Me personally, I wouldn't worry about reel mowing if you want to mow around 2 inches. I just don't think you will see an advantage at that HOC and you won't have any room to move up if need be.

Hopefully someone with more experience with Zoysia and your HOC will be by to give you their thoughts but if it does fine at 2 inches why not 1 inch?


----------



## Texas_Bermuda (Sep 1, 2018)

I read a zoysia study about growth under sun conditions my best chances are 2 inches with pgr. So I've been anchored. I could try 1 but couldn't really attempt it with my rotary.

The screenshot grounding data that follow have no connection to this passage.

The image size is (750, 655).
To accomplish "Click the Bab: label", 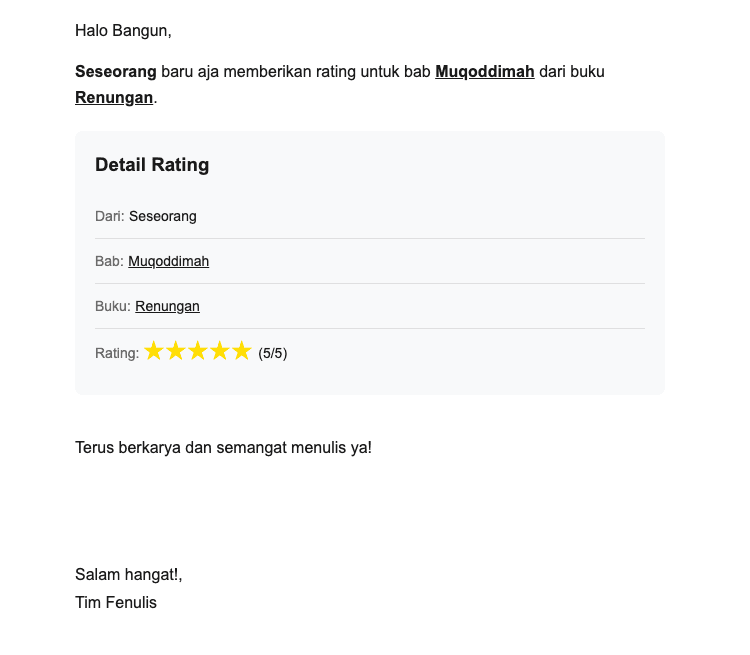I will 110,261.
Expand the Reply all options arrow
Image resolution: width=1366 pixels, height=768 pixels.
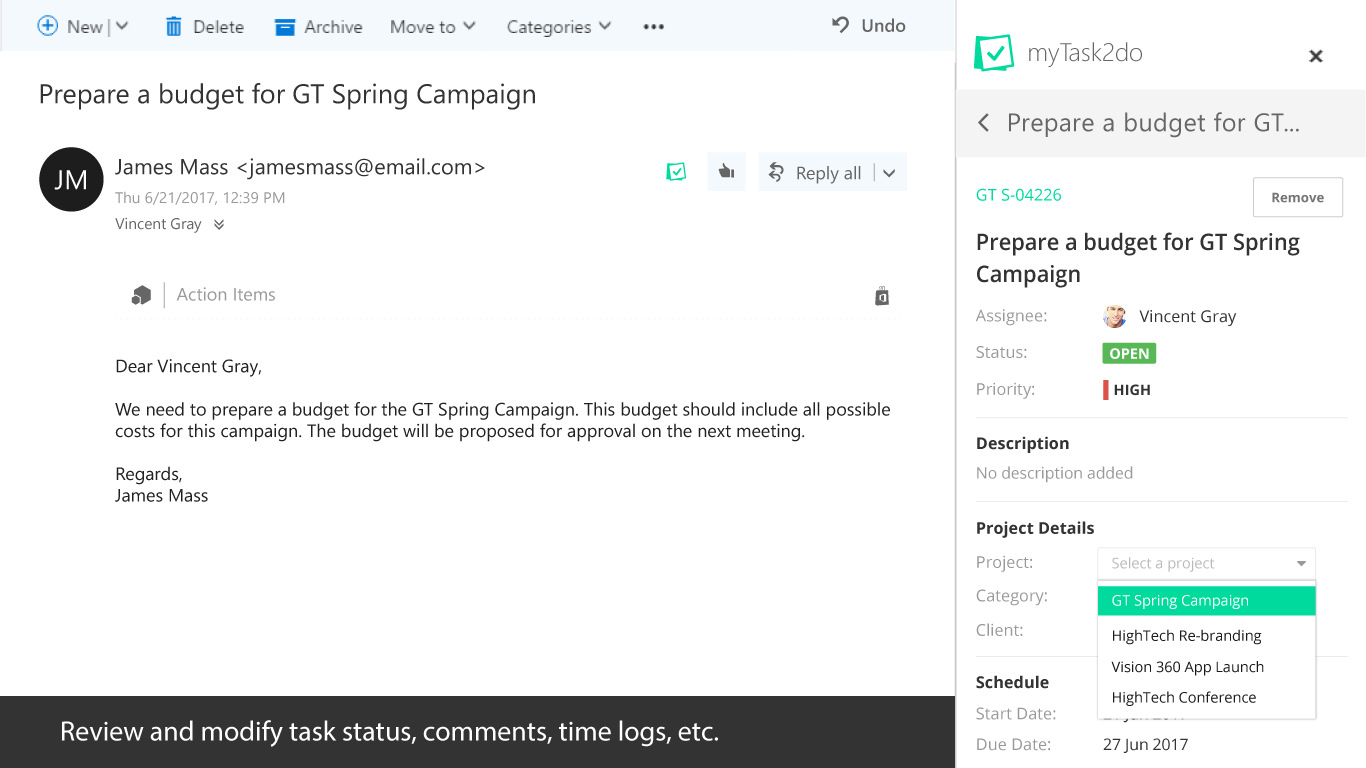click(x=889, y=173)

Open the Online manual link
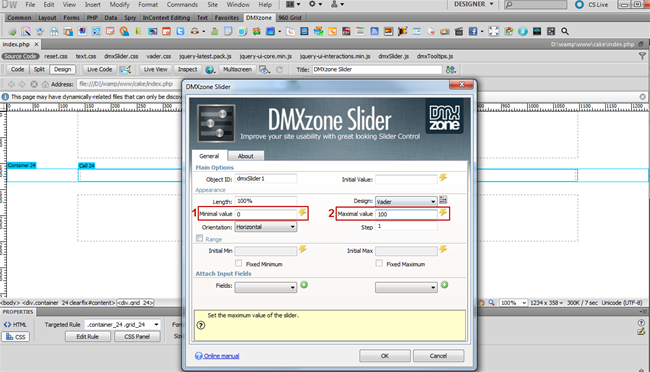(x=221, y=356)
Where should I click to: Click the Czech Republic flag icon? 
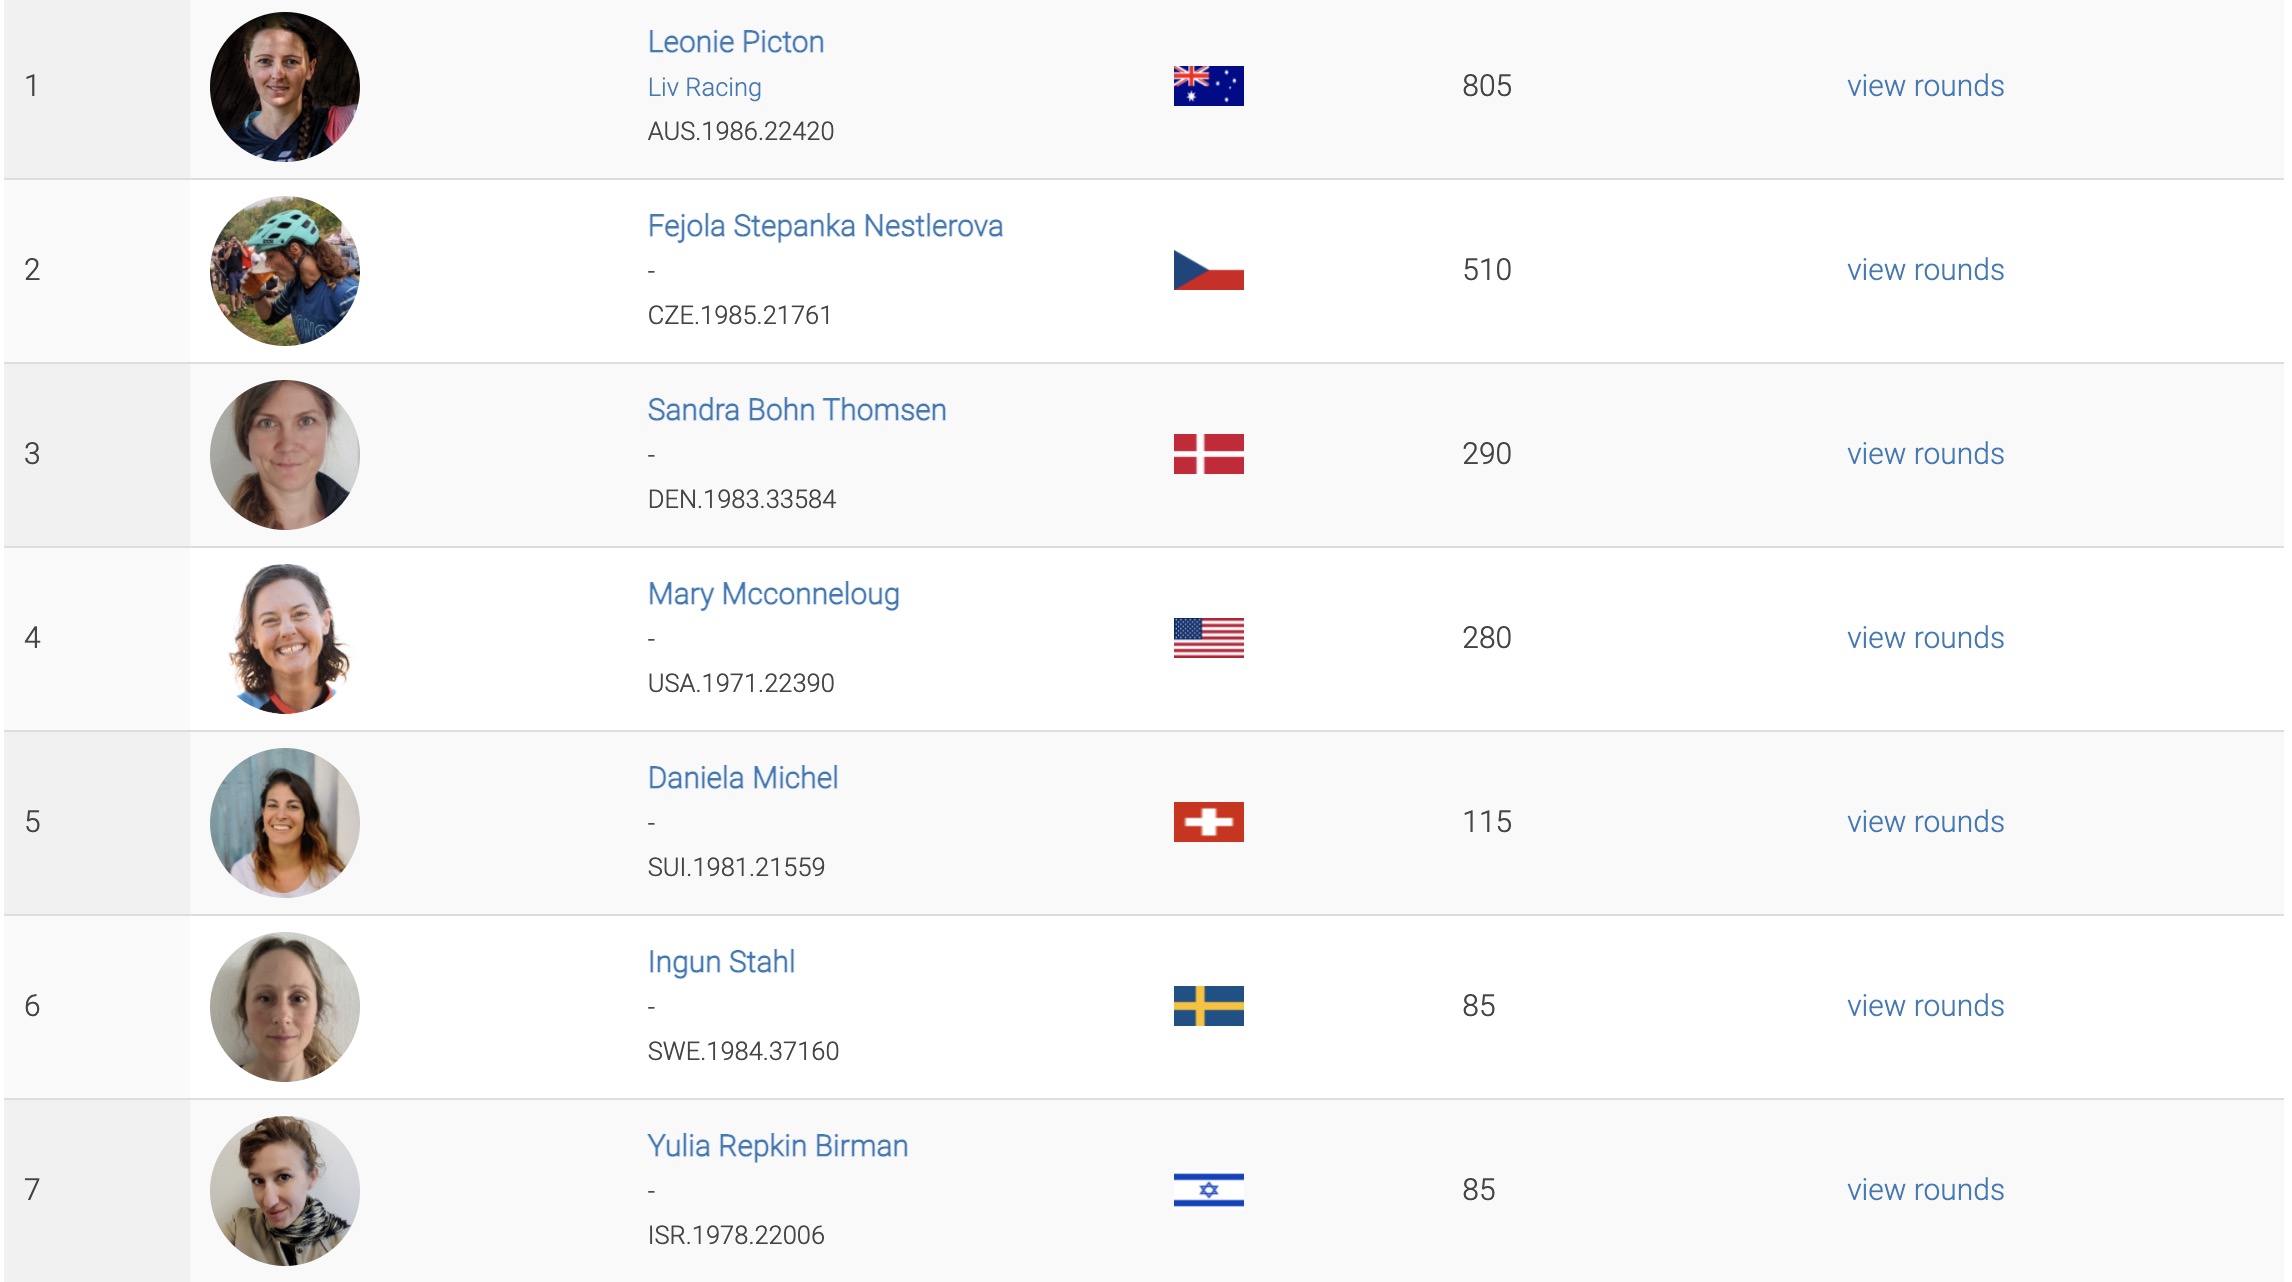pos(1208,270)
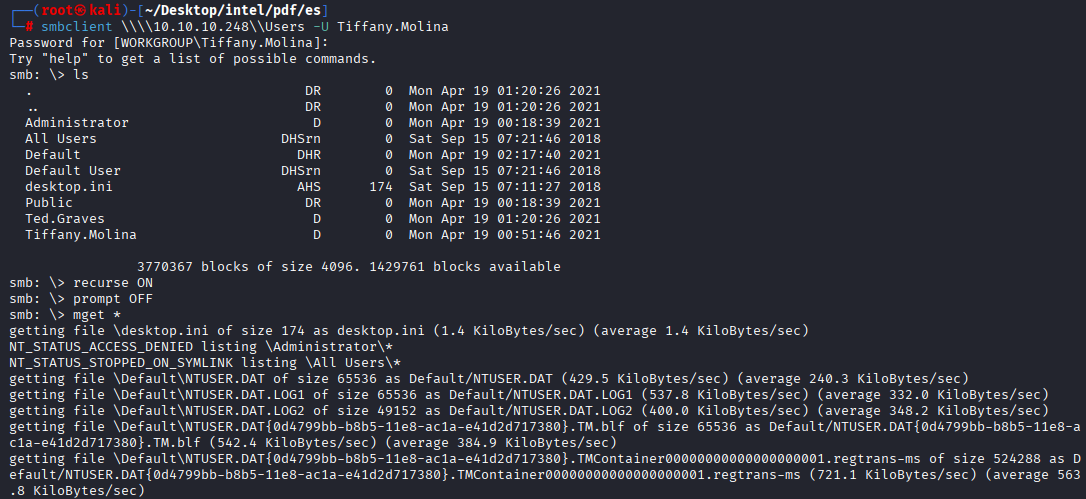Screen dimensions: 1086x499
Task: Click the Default User listing row
Action: pos(73,170)
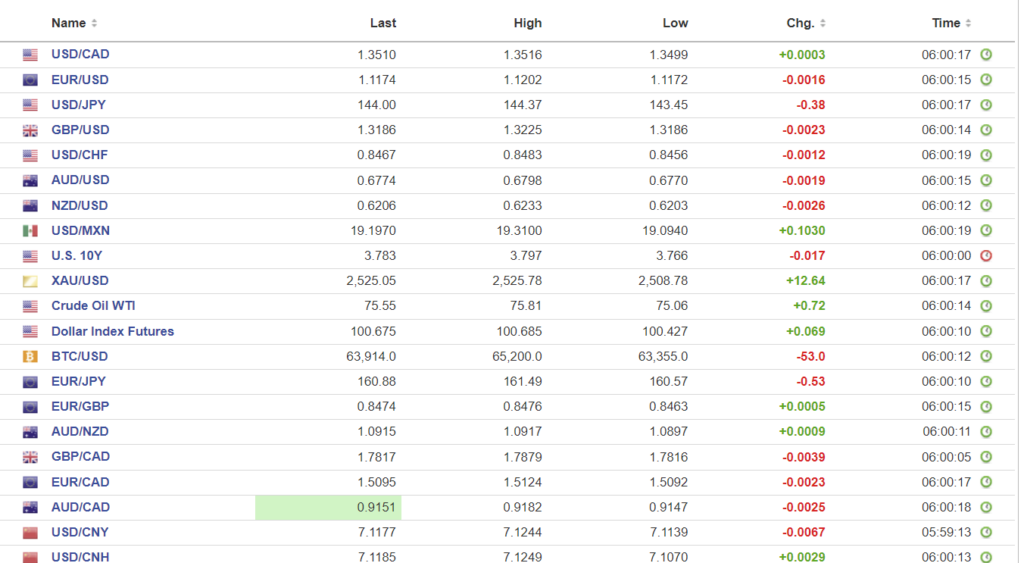Click the Low column header
This screenshot has height=563, width=1024.
click(675, 23)
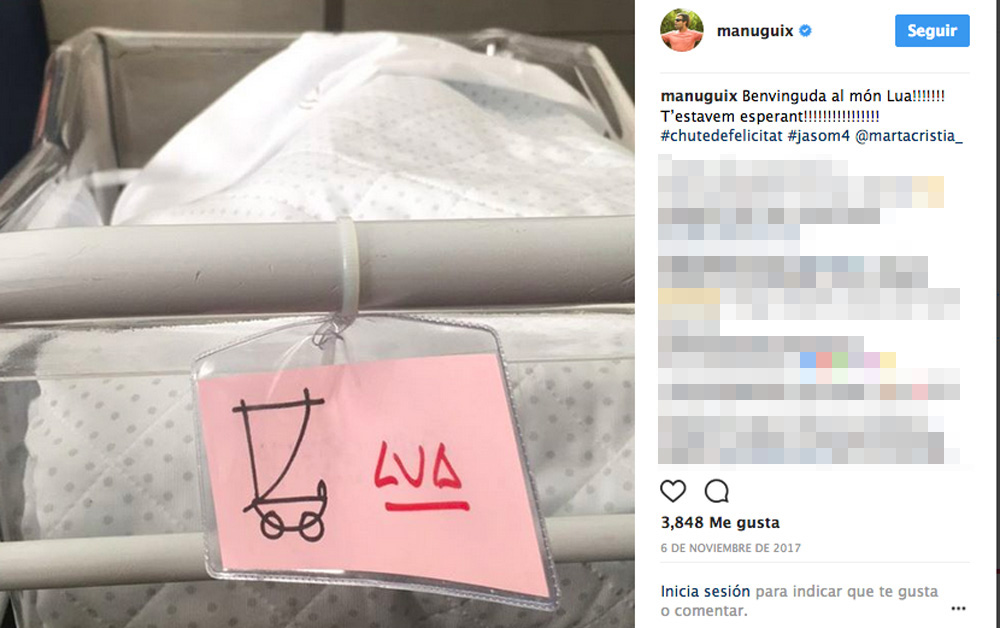Viewport: 1000px width, 628px height.
Task: Click the 6 DE NOVIEMBRE DE 2017 date
Action: (x=730, y=548)
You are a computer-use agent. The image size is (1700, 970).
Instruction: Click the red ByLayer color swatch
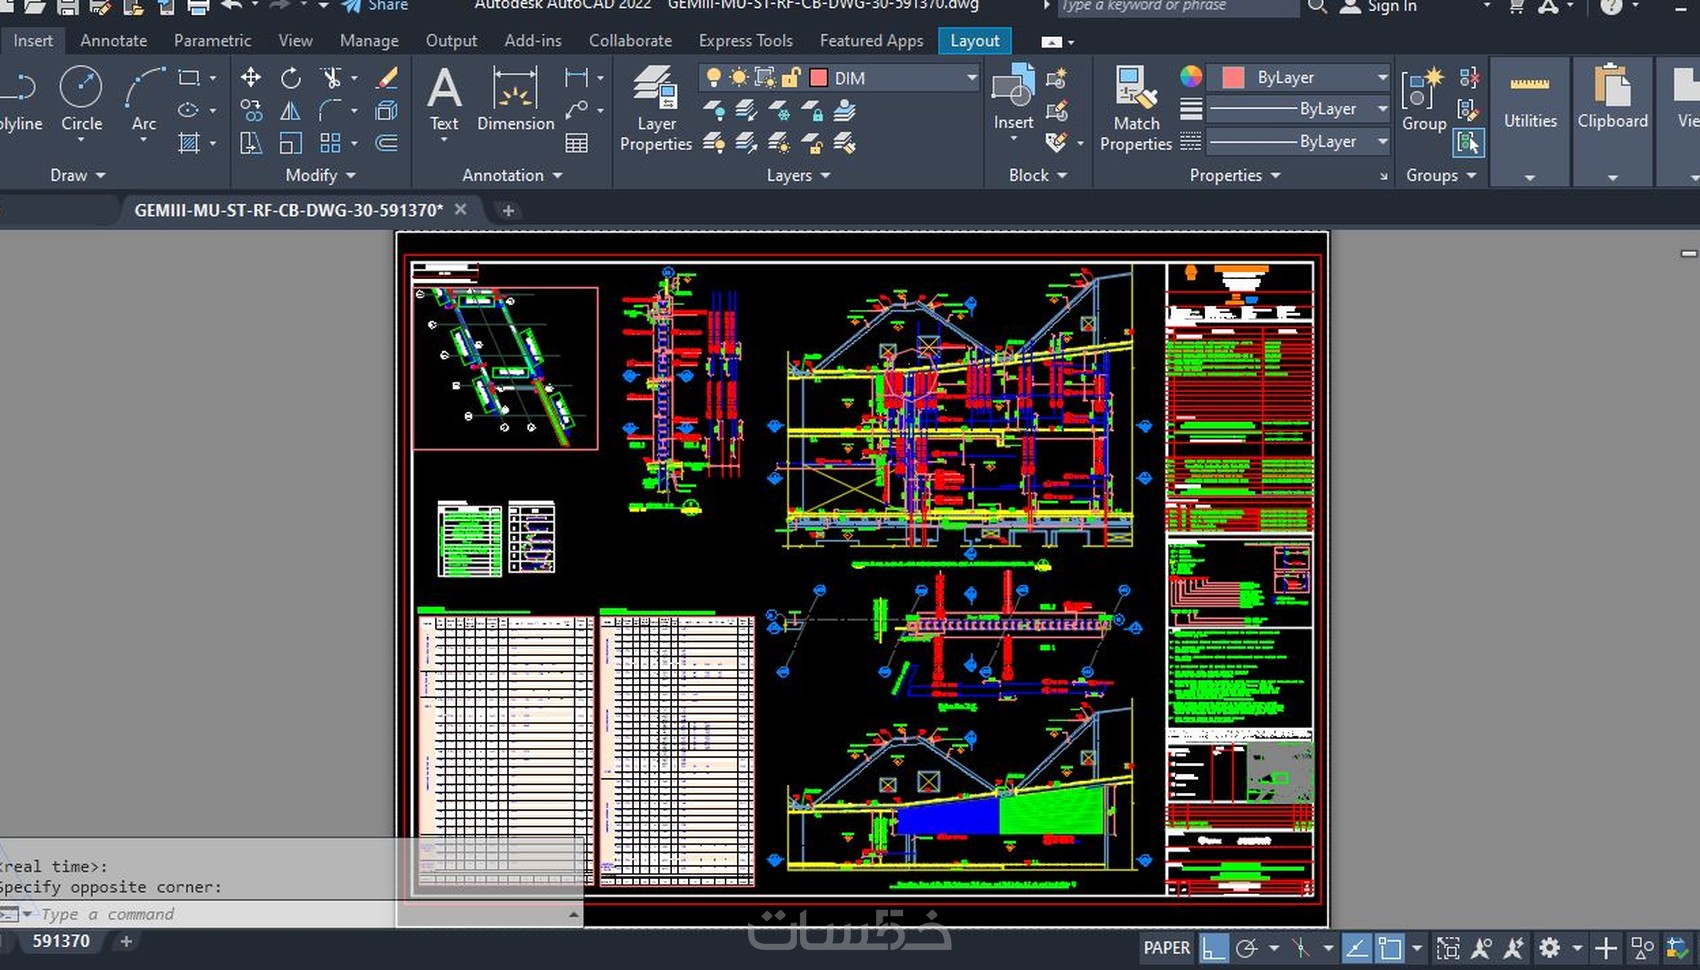(x=1233, y=77)
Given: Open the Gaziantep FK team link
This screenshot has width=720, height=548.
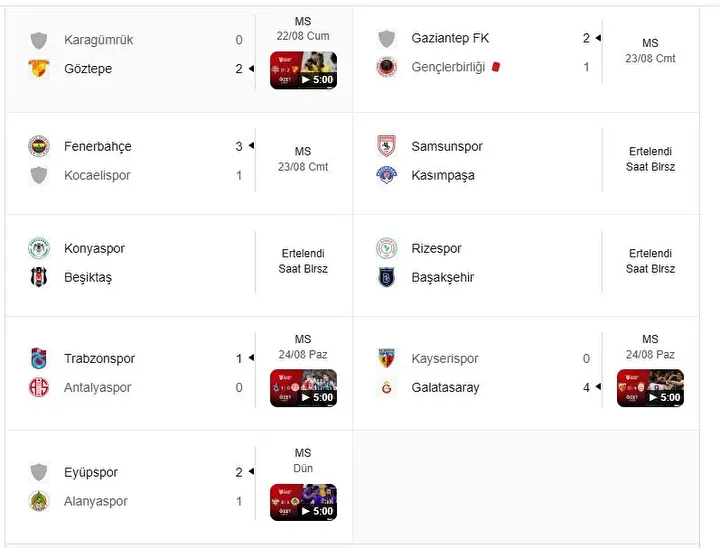Looking at the screenshot, I should coord(450,38).
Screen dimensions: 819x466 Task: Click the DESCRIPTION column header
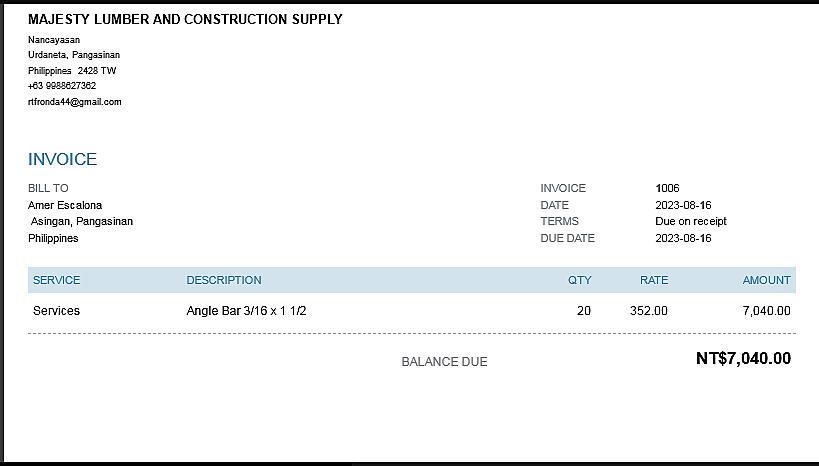point(224,280)
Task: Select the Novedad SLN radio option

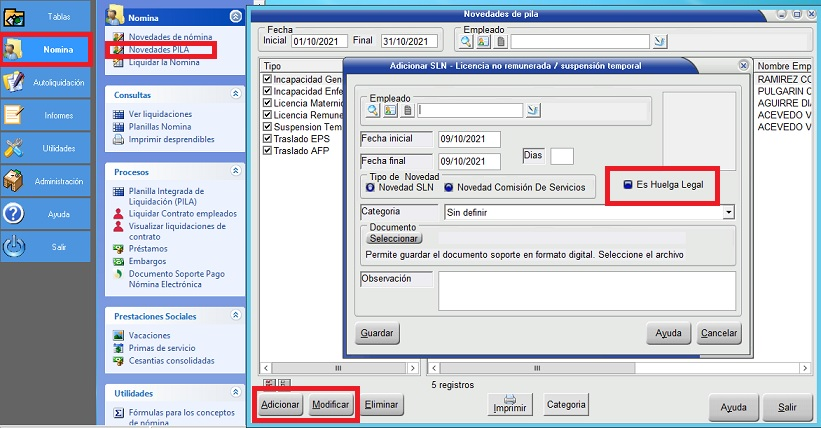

What im really saying is I have reel mower FOMO.


----------



## Tmank87 (Feb 13, 2019)

I reel my Palisades at ~5/8". Due to the two (city owned) large oaks in my front, I don't get a ton of sun. My back gets more but still definitely have some tree coverage.


----------



## SCGrassMan (Dec 17, 2017)

I've never seen Palisades reel cut, that looks great @Tmank87 !


----------



## SGrabs33 (Feb 13, 2017)

@Tmank87 that looks great!

@Texas_Bermuda id search the site for others reel mowing palisades. There has to be a few more. Trimmer will go up to 2.25" and I think the TruCut will go around there too.


----------



## Tmank87 (Feb 13, 2019)

SCGrassMan said:


> I've never seen Palisades reel cut, that looks great @Tmank87 !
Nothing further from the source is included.